Le haut débit en France a connu un essor incroyable ces dernières années, notamment avec l’arrivée de Free dans ce marché qui a su révolutionner et changer le paysage de l’ADSL français. Cette dynamique a permis à la France de devenir un des leaders mondiaux de l’Internet haut débit.

Cependant, l’Internet français pourrait bien, malgré cette situation enviable, représenter un marché difficile pour les « Box TV » et autres TV connectées et ceci pour plusieurs raisons.

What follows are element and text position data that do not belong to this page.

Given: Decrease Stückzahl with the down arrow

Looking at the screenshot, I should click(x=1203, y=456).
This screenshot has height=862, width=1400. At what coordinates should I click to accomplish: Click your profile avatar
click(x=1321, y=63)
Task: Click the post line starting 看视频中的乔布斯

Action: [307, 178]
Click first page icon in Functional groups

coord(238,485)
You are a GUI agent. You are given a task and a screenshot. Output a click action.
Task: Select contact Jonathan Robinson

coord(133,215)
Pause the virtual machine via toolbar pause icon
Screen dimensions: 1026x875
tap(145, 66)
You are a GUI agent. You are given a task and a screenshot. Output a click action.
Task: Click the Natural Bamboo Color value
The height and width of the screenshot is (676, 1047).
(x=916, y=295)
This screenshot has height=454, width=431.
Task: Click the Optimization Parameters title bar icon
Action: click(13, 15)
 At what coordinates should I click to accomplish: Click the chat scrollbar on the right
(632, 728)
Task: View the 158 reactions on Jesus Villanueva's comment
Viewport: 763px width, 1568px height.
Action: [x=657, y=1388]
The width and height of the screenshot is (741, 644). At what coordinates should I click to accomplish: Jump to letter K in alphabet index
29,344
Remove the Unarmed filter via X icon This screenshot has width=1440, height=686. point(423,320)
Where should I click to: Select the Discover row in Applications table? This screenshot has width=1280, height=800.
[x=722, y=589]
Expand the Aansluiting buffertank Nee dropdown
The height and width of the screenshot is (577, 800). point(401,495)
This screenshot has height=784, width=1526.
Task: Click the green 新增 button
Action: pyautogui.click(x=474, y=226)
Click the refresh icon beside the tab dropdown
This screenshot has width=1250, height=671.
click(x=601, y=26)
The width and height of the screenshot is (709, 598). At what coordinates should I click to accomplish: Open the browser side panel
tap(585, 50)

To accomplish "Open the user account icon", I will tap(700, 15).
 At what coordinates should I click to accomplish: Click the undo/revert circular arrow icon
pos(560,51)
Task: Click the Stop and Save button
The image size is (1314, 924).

Freebox, Neufbox, Live box, Alice box : la guerre des box

Free, pour changer, a introduit en 2002 sa « freebox », d’abord en une seule boîte, grosse et peu esthétique qui faisait office de modem et aussi de box TV, à l’époque elle ne disposait que d’une prise péritel, c’est peu après que la box commença à prendre une forme beaucoup plus proche de ce qu’on peut voir de l’Apple TV aujourd’hui. Alors quelle différence entre une Box TV et une Box TV ADSL ? La réponse : très peu.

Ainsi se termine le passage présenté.